Dow’s 2,4-D resistant corn is a clear indication that first-generation GE, herbicide-resistant crops—specifically Monsanto’s Roundup Ready (RR) varieties—are rapidly failing. RR crops, which comprise 84 percent of world biotech plantings, have triggered massive use of glyphosate (Roundup’s active ingredient) and an epidemic of glyphosate-resistant “superweeds.”
Though Dow claims 2,4-D crops are the solution to weed resistance a recent peer-reviewed study published in the prestigious journal Bioscience concludes that these new GE crops will pour oil on the fire. The study, entitled “Navigating a Critical Juncture for Sustainable Weed Management,” suggests new GE crops will trigger an outbreak of still more intractable weeds resistant to both glyphosate and 2,4-D.
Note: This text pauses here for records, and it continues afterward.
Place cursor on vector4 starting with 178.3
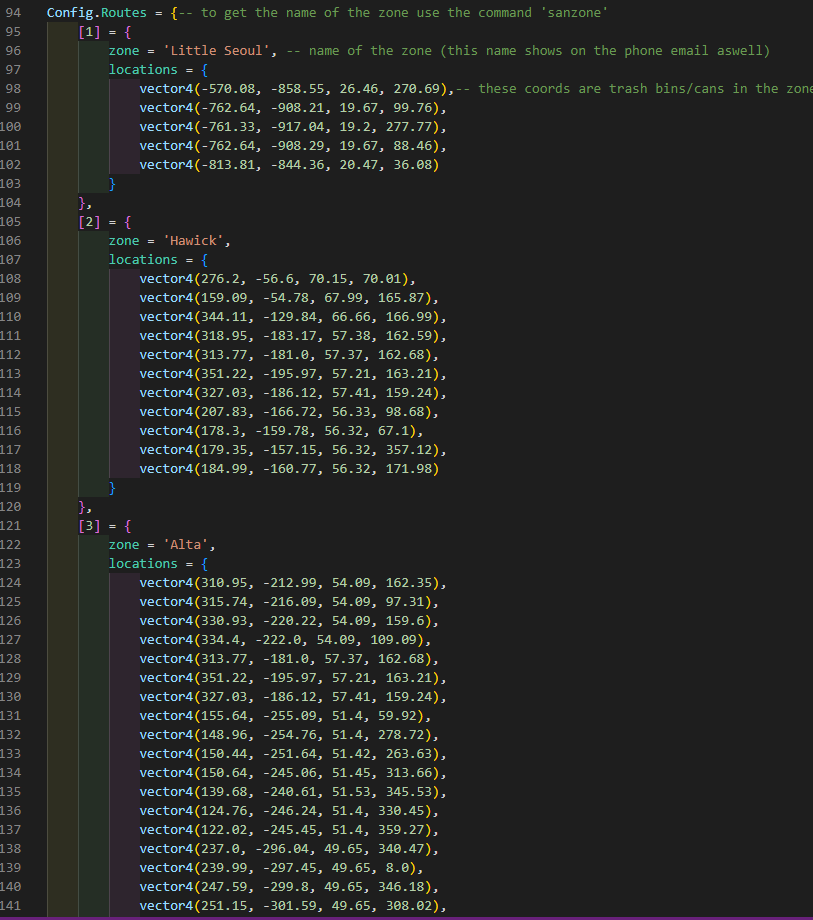 pos(281,431)
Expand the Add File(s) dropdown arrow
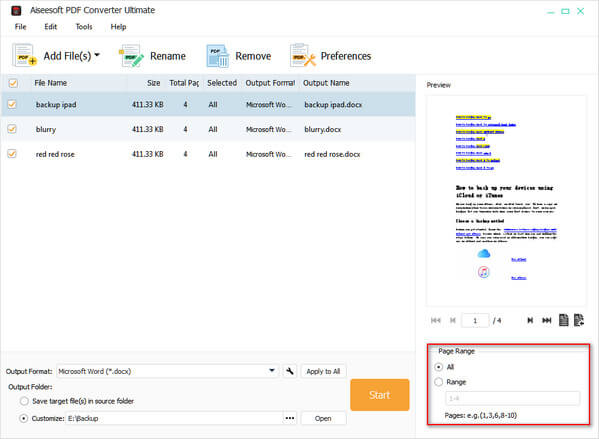The image size is (599, 439). click(97, 55)
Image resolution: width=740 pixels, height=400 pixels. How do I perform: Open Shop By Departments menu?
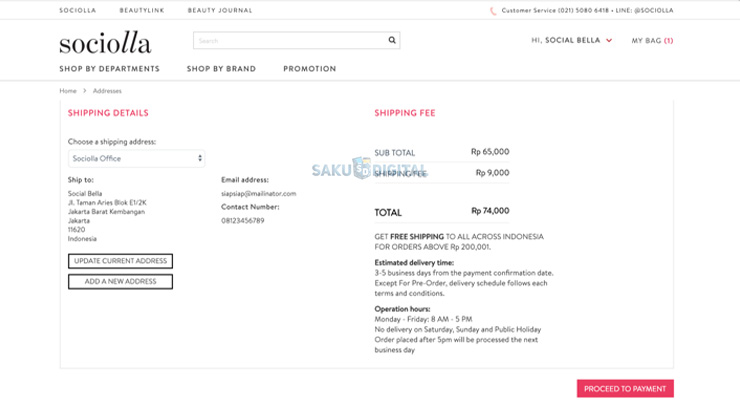click(109, 69)
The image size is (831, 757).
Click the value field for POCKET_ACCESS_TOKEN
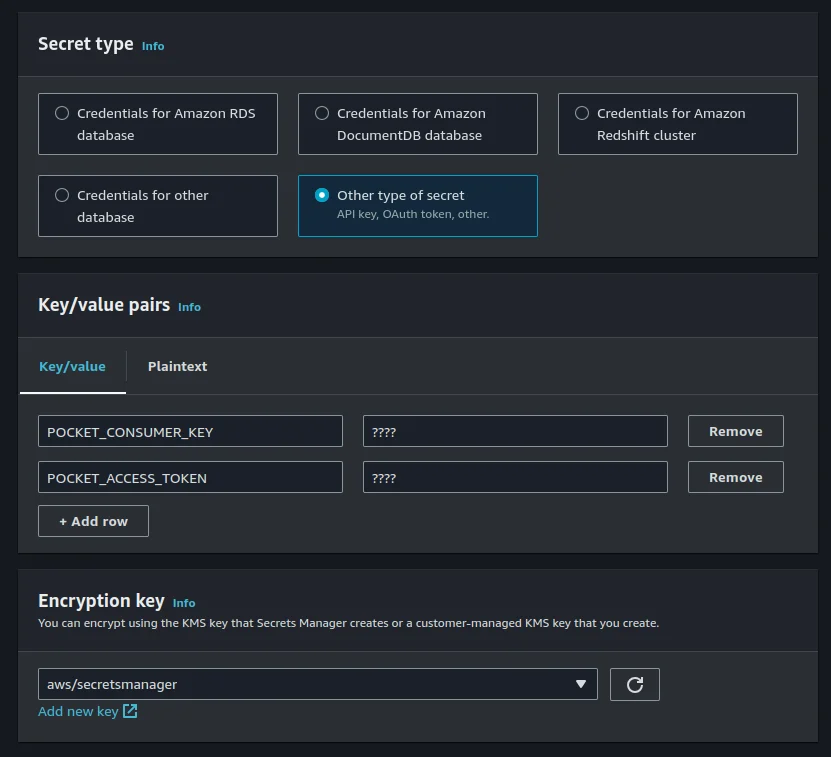515,477
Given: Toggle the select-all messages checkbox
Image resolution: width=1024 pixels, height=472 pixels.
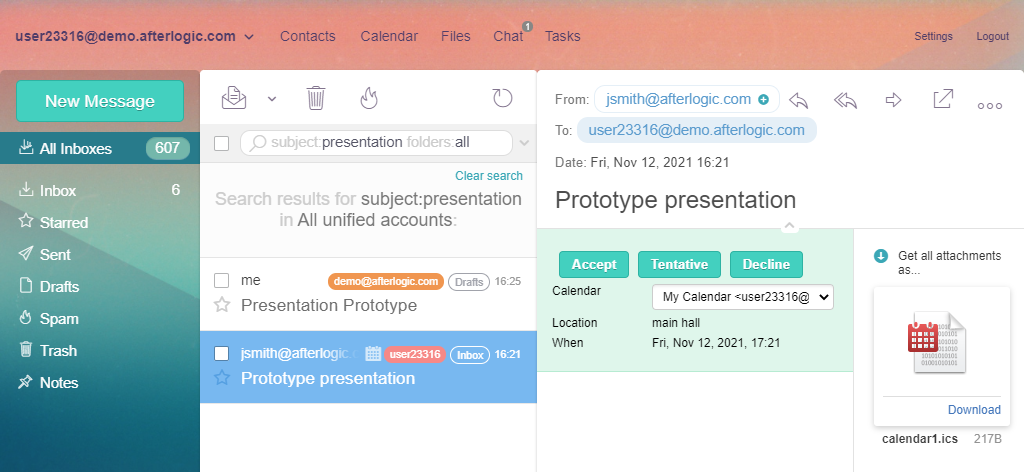Looking at the screenshot, I should click(x=222, y=143).
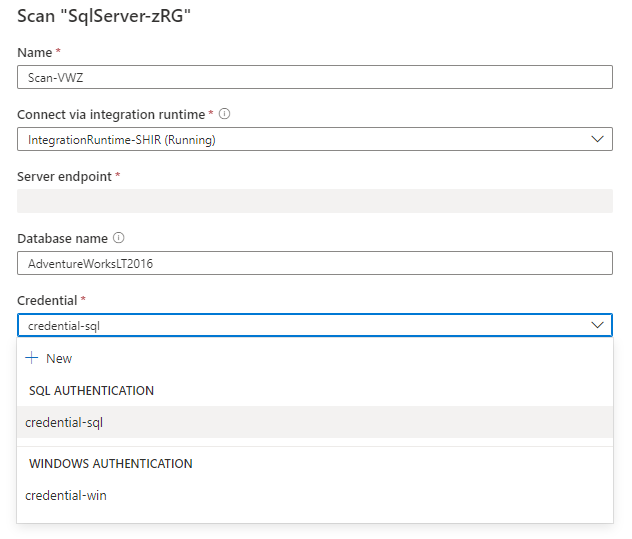Click the Name field label
632x539 pixels.
(35, 52)
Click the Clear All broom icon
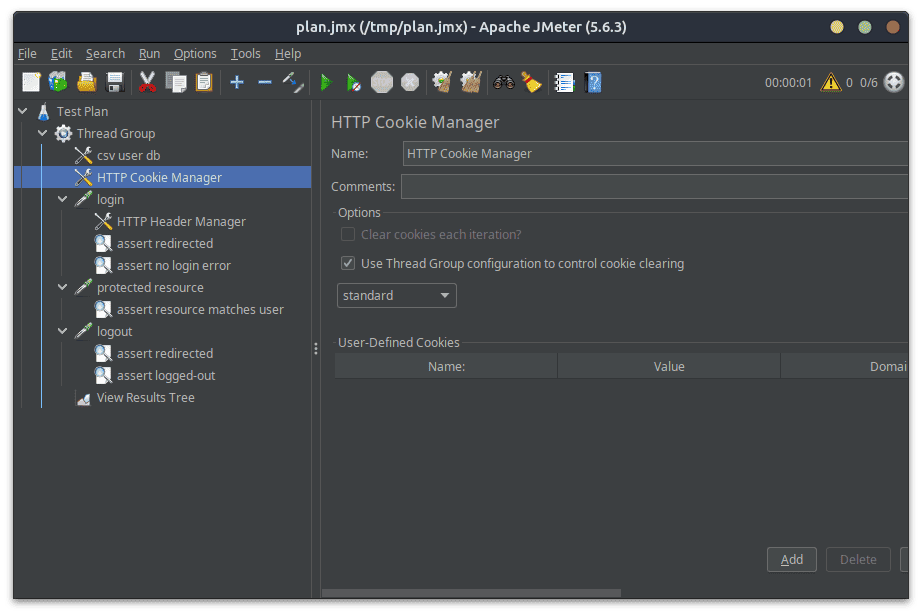 point(531,82)
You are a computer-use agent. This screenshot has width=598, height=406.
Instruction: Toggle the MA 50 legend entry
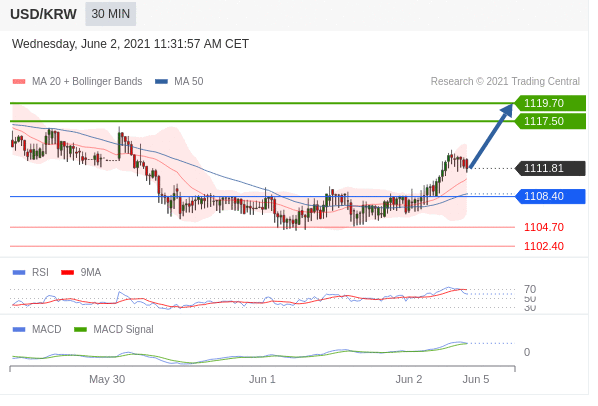point(179,81)
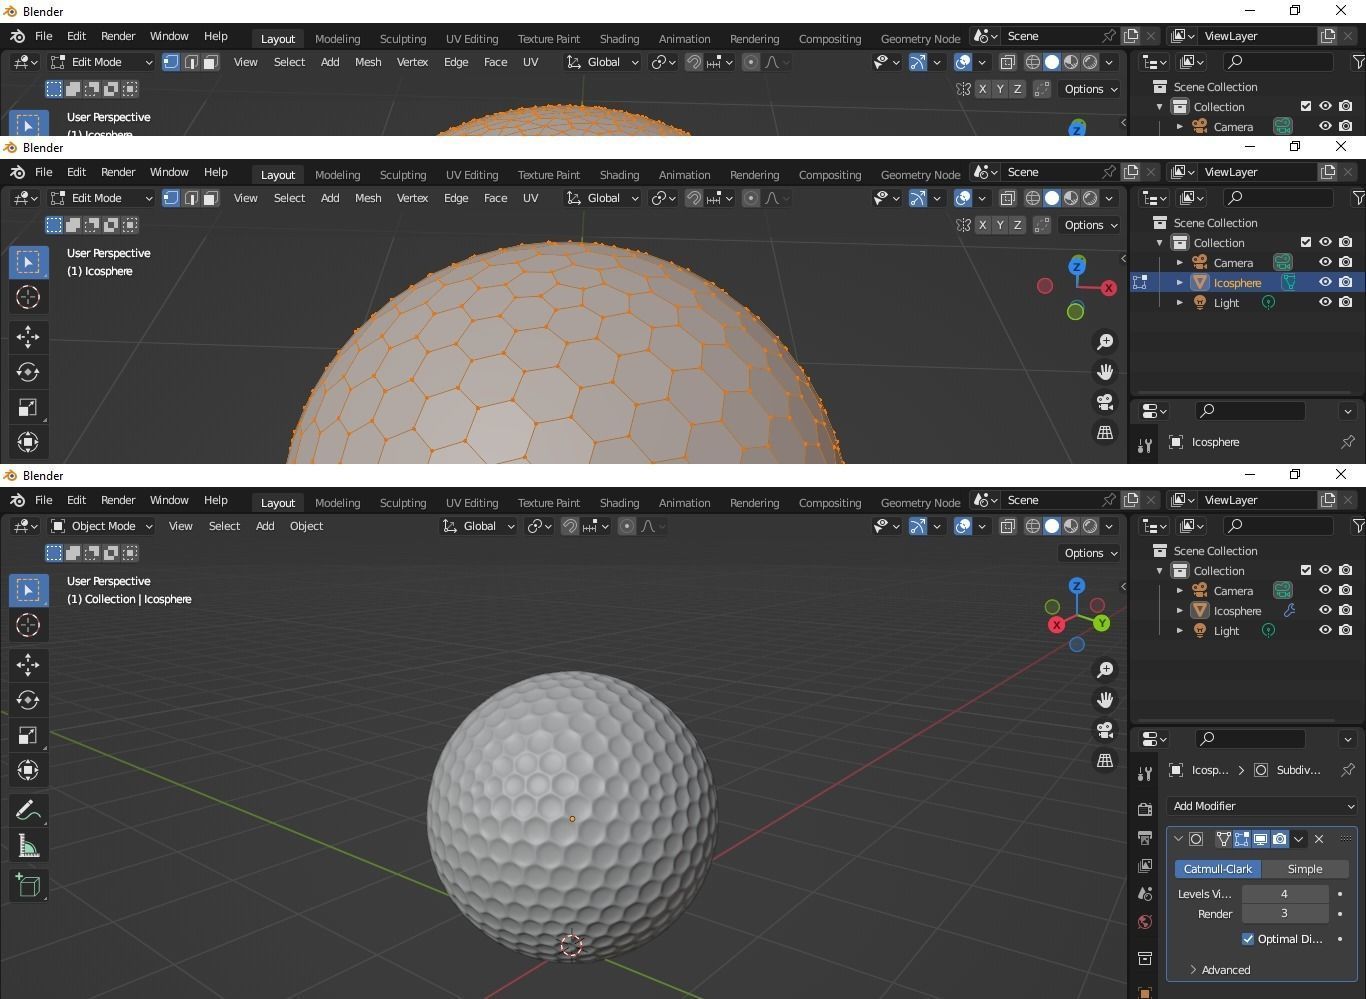Expand the Camera item in the outliner
The height and width of the screenshot is (999, 1366).
click(x=1180, y=590)
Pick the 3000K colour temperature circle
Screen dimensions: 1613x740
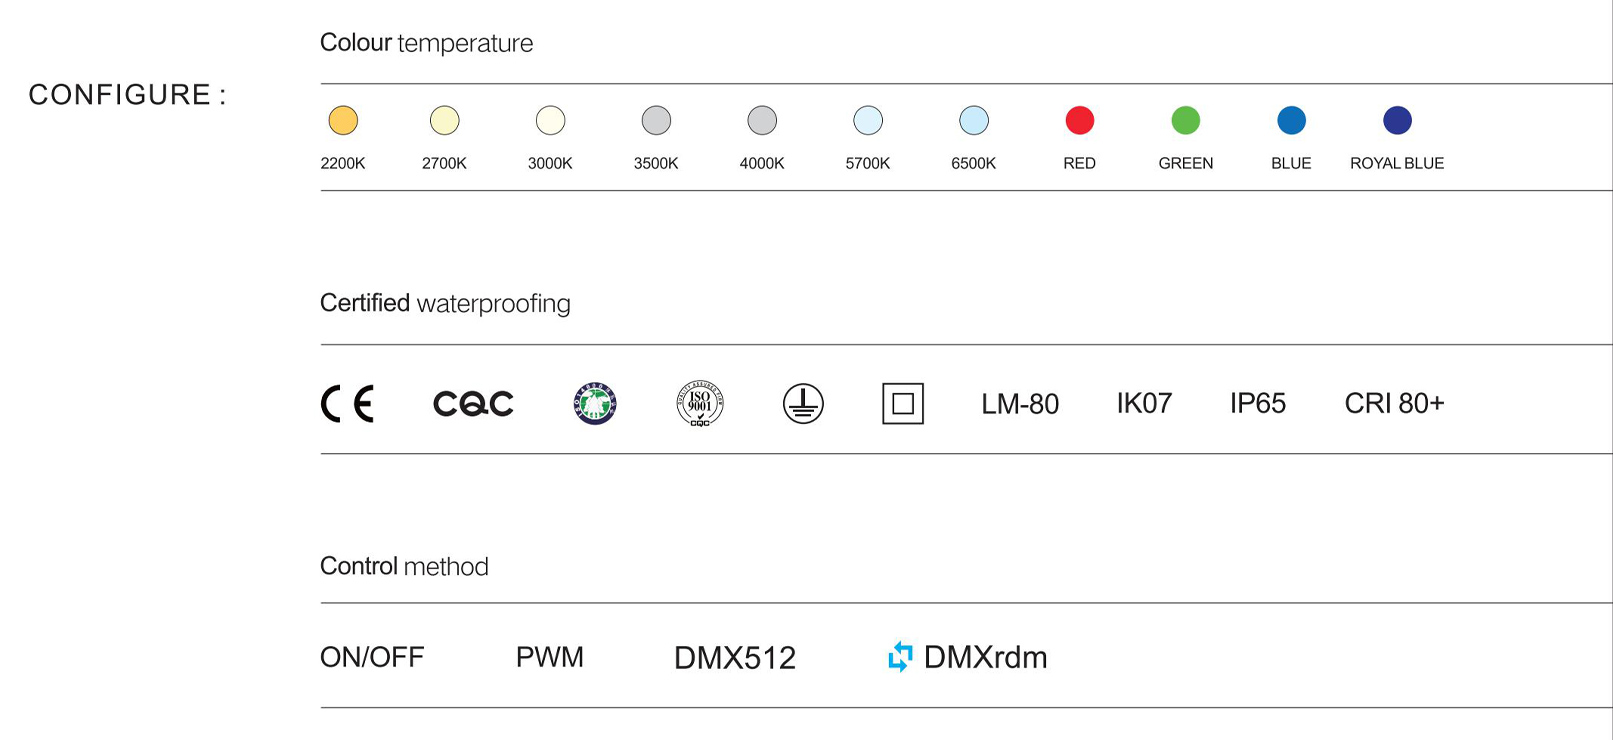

2,4-D drift and runoff also pose serious risk for environmental harm. The U.S. Environmental Protection Agency (EPA) and the National Marine Fisheries Service have found that 2,4-D is likely having adverse impacts on several endangered species, including the California red-legged frog, the Alameda whipsnake, and Pacific salmon, via impacts on their habitats and prey.
“EPA recently denied our petition to ban or control 2,4-D, putting their head in the sand instead of protecting people and plants,” said Mae Wu, a health attorney at the Natural Resources Defense Council (NRDC). “If USDA now grants Dow’s application, farmers, gardeners, wildlife, and kids will all face even greater exposure to this toxic herbicide.”
If approved, the Center for Food Safety has vowed to challenge USDA’s decision in court, as this novel GE crop provides no public benefit and will only cause serious harm to human health, the environment, and threaten American farms.
The groups submitting public comments to USDA include the Center for Food Safety, Pesticide Action Network, Food & Water Watch, Food Democracy Now, the National Family Farm Coalition, Organic Farming Research Foundation, the Organic Consumers Association, SumOfUs.org, and the Natural Resources Defense Council.